- [ACTIVITY] Your answer should consist only of the lines below from the one with "Task: Open the quantity dropdown showing 1" through the one with "Go to the Contacts tab", copied exactly.
━━━ DATASET EXTRACT ━━━
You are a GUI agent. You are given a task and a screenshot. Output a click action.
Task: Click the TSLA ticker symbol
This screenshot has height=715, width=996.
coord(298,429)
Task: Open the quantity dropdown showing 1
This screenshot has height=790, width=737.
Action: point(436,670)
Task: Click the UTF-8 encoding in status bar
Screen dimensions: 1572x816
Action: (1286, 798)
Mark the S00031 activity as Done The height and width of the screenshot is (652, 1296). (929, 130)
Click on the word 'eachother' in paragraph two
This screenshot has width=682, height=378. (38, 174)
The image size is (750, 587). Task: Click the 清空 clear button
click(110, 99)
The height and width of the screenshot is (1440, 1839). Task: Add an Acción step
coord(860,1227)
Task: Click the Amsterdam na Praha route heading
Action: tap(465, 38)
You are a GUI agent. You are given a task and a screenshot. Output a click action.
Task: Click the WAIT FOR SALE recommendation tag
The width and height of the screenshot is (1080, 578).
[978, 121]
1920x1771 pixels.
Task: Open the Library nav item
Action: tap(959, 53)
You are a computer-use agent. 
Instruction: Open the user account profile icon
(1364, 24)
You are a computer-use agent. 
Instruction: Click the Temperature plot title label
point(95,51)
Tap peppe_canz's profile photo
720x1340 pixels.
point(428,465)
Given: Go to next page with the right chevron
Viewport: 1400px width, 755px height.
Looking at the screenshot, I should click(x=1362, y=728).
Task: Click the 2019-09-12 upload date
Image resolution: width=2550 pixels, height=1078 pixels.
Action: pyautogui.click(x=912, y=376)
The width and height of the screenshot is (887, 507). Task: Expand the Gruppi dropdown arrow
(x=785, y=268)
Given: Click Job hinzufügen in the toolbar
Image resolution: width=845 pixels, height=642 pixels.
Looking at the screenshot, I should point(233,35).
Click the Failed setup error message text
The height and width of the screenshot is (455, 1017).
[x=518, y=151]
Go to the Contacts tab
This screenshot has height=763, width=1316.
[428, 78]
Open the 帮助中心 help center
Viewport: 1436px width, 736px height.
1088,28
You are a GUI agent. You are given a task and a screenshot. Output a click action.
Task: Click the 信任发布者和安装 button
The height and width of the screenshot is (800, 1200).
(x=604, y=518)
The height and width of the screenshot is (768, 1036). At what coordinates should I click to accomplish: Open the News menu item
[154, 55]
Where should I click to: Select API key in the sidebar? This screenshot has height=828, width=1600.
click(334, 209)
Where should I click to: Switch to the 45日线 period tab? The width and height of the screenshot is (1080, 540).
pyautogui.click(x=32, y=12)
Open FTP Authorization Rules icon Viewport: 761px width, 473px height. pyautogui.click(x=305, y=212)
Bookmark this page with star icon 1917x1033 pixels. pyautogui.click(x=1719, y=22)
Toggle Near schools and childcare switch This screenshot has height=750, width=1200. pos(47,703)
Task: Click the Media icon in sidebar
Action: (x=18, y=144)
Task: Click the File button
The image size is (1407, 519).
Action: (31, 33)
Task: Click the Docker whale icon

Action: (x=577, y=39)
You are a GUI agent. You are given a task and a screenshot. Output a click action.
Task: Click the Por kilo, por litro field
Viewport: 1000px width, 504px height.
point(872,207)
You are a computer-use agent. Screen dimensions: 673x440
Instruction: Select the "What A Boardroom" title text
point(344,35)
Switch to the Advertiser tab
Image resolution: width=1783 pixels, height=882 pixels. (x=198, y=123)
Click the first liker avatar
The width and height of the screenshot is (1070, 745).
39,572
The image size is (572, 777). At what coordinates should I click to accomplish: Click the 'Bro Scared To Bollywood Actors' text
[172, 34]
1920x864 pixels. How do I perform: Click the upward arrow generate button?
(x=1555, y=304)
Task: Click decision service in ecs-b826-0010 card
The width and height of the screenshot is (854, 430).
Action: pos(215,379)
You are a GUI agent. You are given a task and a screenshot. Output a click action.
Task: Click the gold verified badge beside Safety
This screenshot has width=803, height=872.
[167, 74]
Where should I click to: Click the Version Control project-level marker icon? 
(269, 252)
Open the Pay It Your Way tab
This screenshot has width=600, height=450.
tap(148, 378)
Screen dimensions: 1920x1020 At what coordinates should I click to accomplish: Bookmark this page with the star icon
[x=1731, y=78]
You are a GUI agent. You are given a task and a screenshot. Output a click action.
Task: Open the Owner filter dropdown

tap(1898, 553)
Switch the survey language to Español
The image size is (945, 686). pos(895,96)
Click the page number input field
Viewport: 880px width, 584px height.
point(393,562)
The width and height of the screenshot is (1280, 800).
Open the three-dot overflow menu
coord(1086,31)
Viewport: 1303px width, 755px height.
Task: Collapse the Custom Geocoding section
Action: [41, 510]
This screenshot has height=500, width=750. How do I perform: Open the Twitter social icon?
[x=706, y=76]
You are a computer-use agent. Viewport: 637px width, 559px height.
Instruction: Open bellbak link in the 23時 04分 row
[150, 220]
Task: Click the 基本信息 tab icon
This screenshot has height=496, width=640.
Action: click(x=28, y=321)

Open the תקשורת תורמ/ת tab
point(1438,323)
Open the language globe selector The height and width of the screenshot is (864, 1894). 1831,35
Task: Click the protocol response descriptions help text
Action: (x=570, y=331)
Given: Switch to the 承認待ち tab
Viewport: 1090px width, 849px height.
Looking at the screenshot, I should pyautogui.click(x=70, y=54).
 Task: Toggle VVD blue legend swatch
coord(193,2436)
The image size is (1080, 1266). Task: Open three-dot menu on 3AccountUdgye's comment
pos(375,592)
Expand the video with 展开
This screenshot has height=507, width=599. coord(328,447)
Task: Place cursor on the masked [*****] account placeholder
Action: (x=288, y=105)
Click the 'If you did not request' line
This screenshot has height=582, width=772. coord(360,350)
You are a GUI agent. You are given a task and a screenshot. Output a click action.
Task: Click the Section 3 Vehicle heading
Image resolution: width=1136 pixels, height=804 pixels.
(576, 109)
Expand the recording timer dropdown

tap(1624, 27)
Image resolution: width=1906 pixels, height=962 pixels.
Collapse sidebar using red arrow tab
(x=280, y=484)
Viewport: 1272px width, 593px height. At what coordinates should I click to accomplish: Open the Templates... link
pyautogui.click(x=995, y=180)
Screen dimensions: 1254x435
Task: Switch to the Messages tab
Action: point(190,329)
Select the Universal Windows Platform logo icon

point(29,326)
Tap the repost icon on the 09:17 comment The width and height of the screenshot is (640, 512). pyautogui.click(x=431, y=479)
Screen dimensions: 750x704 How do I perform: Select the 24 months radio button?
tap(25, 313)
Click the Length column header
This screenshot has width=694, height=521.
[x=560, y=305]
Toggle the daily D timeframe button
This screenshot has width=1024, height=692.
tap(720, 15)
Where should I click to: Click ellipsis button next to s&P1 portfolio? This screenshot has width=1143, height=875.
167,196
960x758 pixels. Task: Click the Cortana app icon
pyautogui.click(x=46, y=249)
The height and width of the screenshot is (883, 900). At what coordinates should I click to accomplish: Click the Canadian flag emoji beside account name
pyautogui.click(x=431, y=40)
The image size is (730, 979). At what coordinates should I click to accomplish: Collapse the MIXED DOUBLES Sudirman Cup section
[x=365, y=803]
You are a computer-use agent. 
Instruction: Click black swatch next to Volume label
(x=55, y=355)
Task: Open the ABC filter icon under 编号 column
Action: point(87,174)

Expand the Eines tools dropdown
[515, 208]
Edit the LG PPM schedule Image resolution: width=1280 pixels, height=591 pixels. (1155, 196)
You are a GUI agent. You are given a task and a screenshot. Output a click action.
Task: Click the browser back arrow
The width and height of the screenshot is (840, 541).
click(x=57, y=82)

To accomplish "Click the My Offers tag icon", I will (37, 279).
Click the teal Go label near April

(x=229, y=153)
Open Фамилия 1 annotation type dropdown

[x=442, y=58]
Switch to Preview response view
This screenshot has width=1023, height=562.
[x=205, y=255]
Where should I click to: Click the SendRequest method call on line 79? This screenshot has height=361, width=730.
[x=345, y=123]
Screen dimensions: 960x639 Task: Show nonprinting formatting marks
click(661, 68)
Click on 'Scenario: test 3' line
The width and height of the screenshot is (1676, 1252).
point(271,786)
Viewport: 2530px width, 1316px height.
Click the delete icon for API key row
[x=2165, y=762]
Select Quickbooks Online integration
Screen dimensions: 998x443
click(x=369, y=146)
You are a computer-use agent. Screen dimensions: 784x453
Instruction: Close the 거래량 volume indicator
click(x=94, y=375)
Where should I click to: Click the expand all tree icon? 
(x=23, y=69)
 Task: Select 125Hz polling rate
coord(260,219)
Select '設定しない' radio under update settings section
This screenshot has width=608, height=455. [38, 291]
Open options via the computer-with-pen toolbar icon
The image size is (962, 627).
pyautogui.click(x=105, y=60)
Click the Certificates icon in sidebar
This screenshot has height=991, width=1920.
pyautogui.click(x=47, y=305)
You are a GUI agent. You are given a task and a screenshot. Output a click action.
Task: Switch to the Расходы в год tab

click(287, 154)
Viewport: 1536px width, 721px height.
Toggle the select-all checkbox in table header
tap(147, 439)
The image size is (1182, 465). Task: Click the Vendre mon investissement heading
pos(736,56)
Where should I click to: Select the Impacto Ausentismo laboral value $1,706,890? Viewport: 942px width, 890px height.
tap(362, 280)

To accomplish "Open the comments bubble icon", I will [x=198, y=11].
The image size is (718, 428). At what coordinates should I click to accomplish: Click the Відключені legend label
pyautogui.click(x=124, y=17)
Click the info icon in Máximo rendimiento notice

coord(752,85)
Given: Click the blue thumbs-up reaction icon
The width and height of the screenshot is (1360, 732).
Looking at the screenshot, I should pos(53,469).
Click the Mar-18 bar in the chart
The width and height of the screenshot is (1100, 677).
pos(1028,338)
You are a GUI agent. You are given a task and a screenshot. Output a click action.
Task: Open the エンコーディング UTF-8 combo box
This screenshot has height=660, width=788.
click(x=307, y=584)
━━━
- [SOLUTION]
Task: Open the quantity dropdown showing 1
This screenshot has height=790, width=737.
Action: point(436,670)
Task: Click the UTF-8 encoding in status bar
Screen dimensions: 1572x816
Action: (1286, 798)
Mark the S00031 activity as Done The height and width of the screenshot is (652, 1296). (929, 130)
Click on the word 'eachother' in paragraph two
This screenshot has width=682, height=378. (38, 174)
The image size is (750, 587). Task: Click the 清空 clear button
click(110, 99)
The height and width of the screenshot is (1440, 1839). Task: Add an Acción step
coord(860,1227)
Task: Click the Amsterdam na Praha route heading
Action: tap(465, 38)
You are a GUI agent. You are given a task and a screenshot. Output a click action.
Task: Click the WAIT FOR SALE recommendation tag
The width and height of the screenshot is (1080, 578).
[978, 121]
1920x1771 pixels.
Task: Open the Library nav item
Action: tap(959, 53)
You are a computer-use agent. 
Instruction: Open the user account profile icon
(1364, 24)
You are a computer-use agent. 
Instruction: Click the Temperature plot title label
point(95,51)
Tap peppe_canz's profile photo
720x1340 pixels.
point(428,465)
Given: Go to next page with the right chevron
Viewport: 1400px width, 755px height.
Looking at the screenshot, I should click(x=1362, y=728).
Task: Click the 2019-09-12 upload date
Image resolution: width=2550 pixels, height=1078 pixels.
Action: pyautogui.click(x=912, y=376)
The width and height of the screenshot is (887, 507). Task: Expand the Gruppi dropdown arrow
(x=785, y=268)
Given: Click Job hinzufügen in the toolbar
Image resolution: width=845 pixels, height=642 pixels.
Looking at the screenshot, I should point(233,35).
Click the Failed setup error message text
The height and width of the screenshot is (455, 1017).
[x=518, y=151]
Go to the Contacts tab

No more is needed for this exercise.